Tuesday, May 29, 2012

Average pension fund returns assumptions stuck at 8%

Via my colleague, Steve Allen: apparently the average public pension fund assumes a return of 8%.  As I've talked about before - pension funds should actually have two return assumptions - a rate for the return of the assets in the portfolio and a rate for finding the present value of the liabilities.  The latter should be basically the risk free rate.   Based on this, even fully funded pension funds that assume higher rates are not really fully funded.

All my pension fund posts are grouped under the label "pension funds"

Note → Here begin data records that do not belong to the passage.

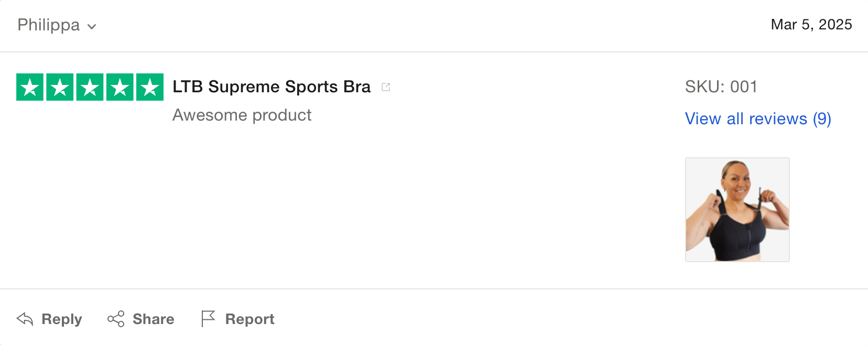Click the Share nodes icon

tap(116, 319)
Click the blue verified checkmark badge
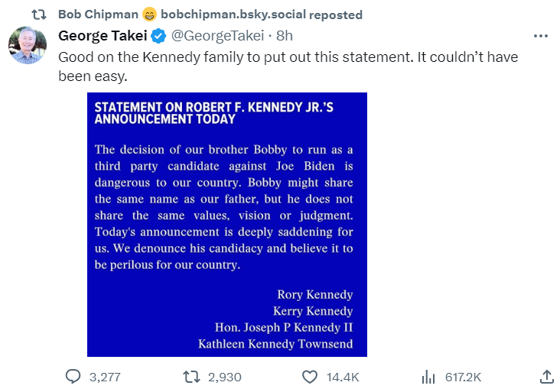Screen dimensions: 560x392 click(x=158, y=36)
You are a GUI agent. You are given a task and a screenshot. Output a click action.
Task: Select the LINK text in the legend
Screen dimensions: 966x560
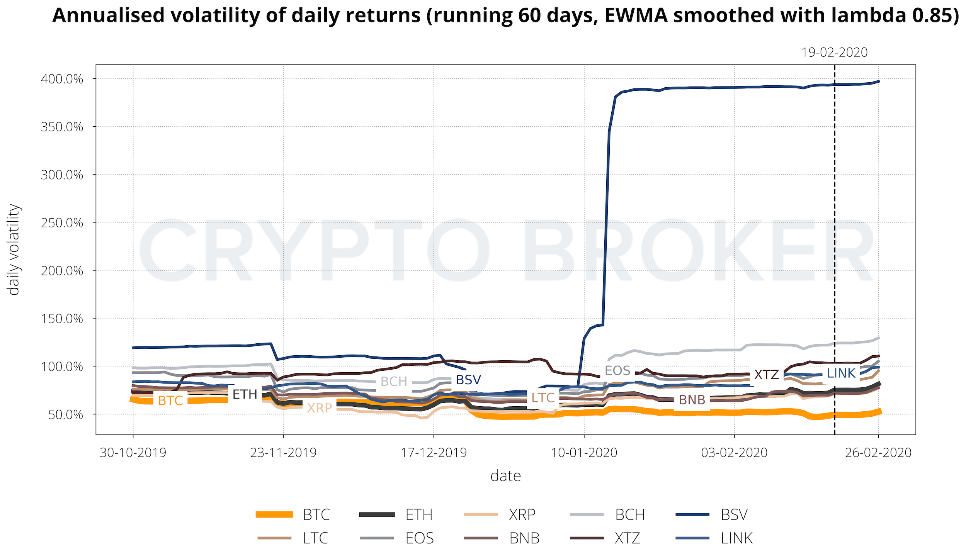point(736,538)
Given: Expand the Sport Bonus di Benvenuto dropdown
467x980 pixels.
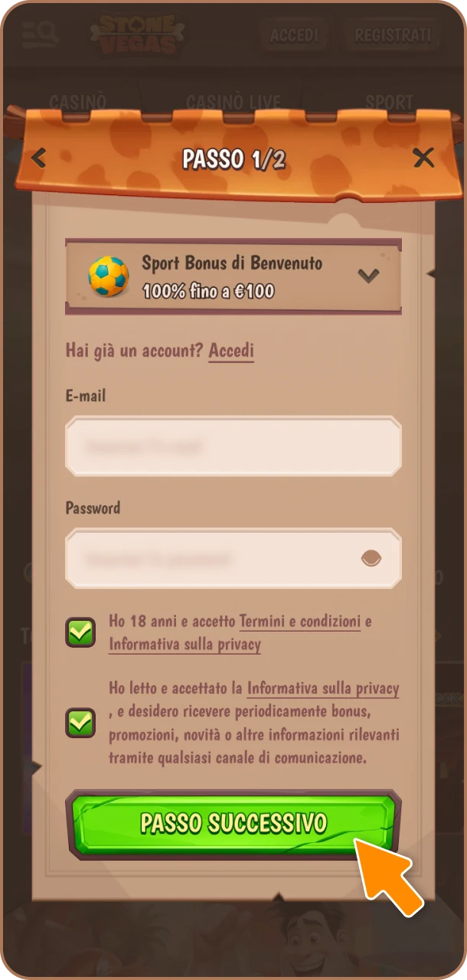Looking at the screenshot, I should point(234,276).
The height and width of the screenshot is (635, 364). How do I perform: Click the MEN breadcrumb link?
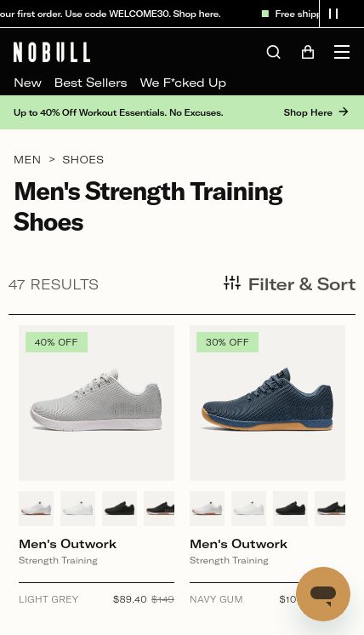tap(27, 159)

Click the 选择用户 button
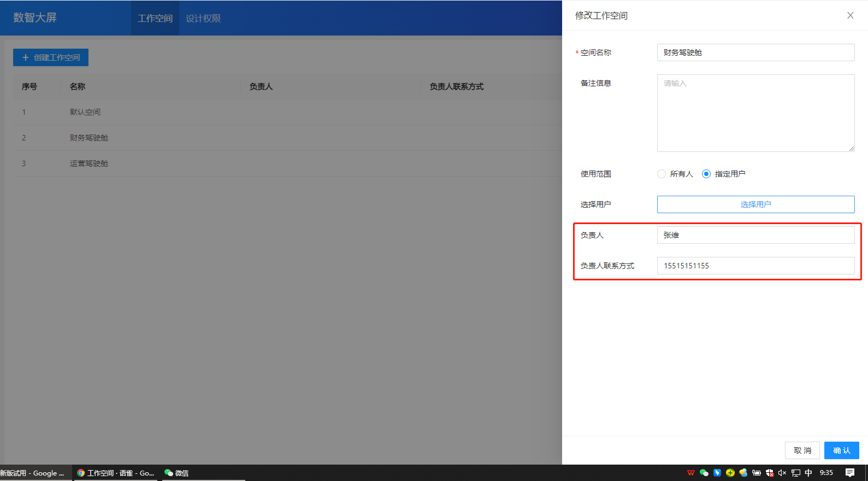(x=755, y=204)
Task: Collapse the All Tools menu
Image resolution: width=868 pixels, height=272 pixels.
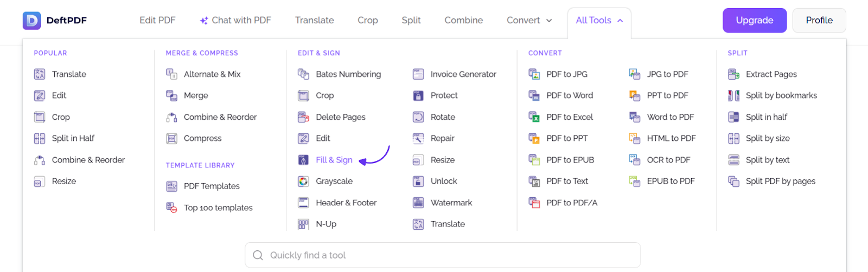Action: 599,20
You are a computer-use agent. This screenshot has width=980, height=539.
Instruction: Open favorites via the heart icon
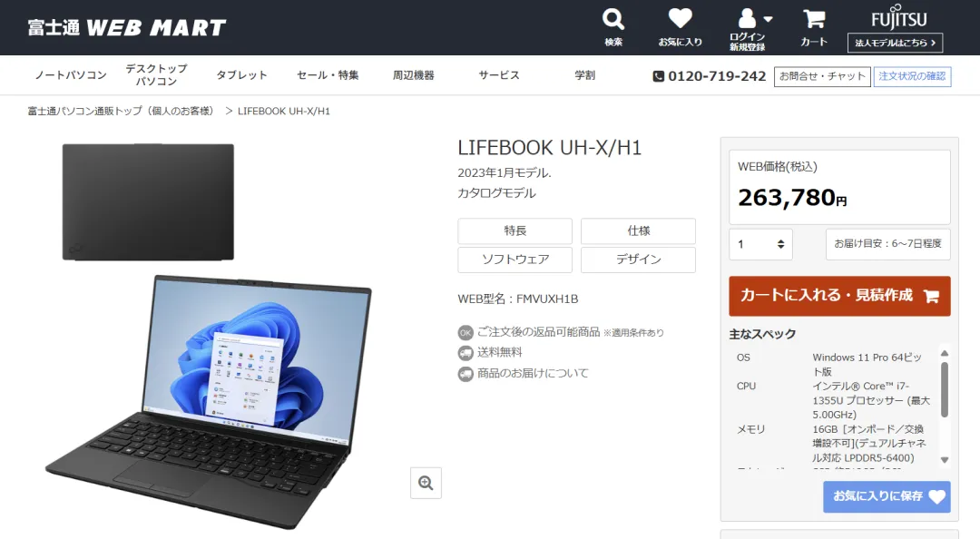pos(680,18)
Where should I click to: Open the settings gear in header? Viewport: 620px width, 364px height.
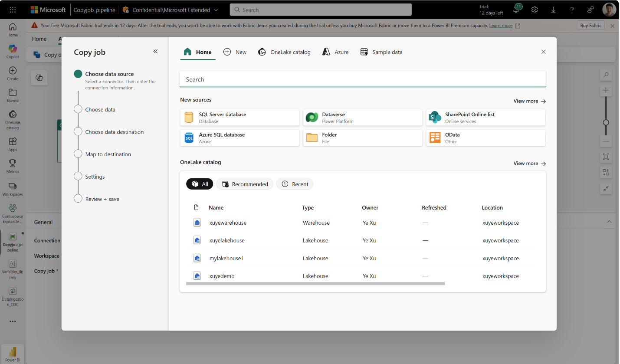pyautogui.click(x=535, y=10)
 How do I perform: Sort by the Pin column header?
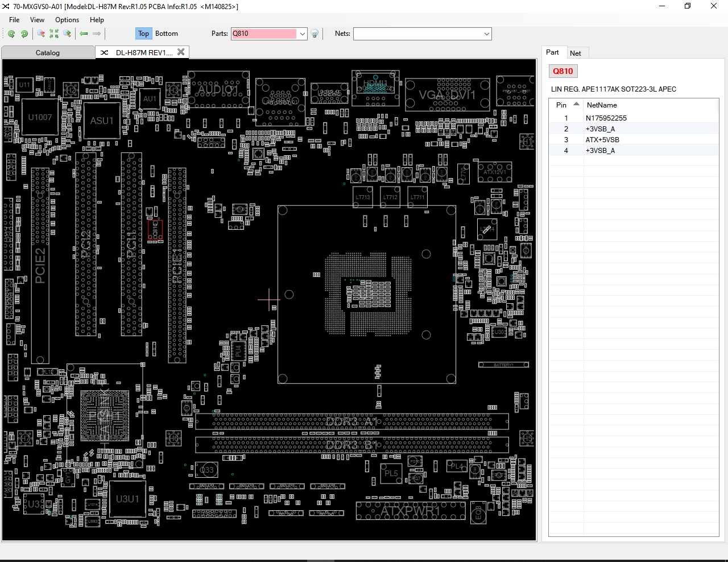(x=561, y=105)
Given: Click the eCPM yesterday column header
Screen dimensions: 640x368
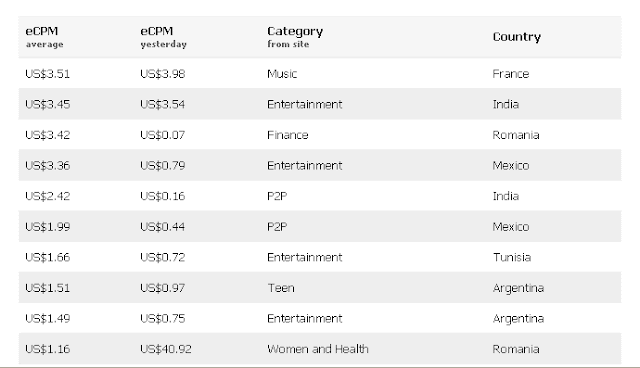Looking at the screenshot, I should [163, 37].
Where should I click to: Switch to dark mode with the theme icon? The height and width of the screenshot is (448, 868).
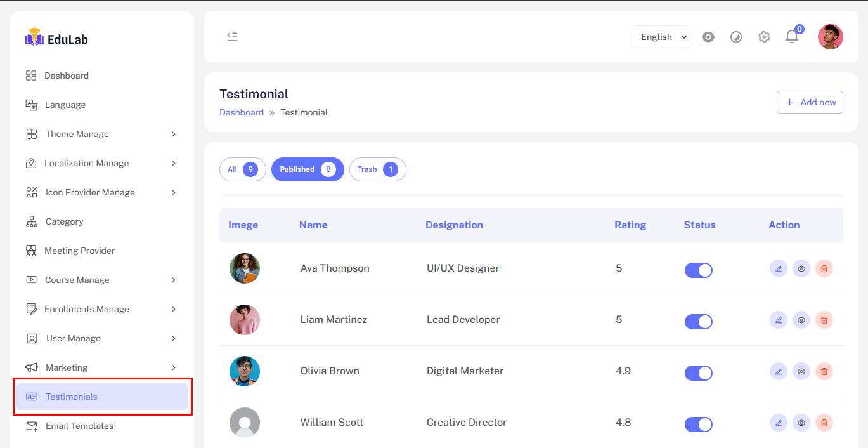[x=736, y=37]
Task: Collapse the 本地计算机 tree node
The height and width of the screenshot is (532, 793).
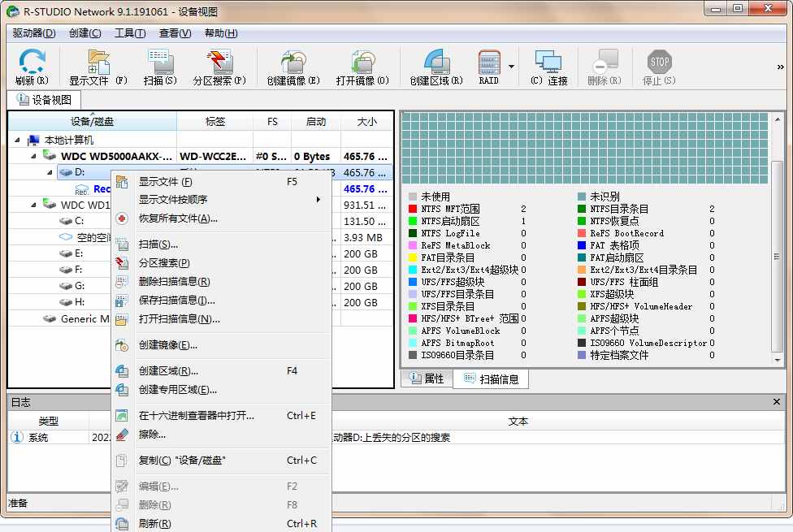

Market clearing prices and Jack White.

I like Jack White, I like economics - so how about an article about them both.

HT: Mankiw.

Facebook still has some way to go...down that is.

FB closed around $29 today, but probably has some way to go according to Mark Hulbert.  Hulbert bases his analysis on a study coauthored by my dissertation adviser, Jay Ritter, who is an expert on all things IPO.  The conclusion of the analysis:  Something around $13 would be more reasonable.   Ouch.

HT: Reformed Broker.

On a separate note, Felix argues that the FB debacle should be of concern to all of us.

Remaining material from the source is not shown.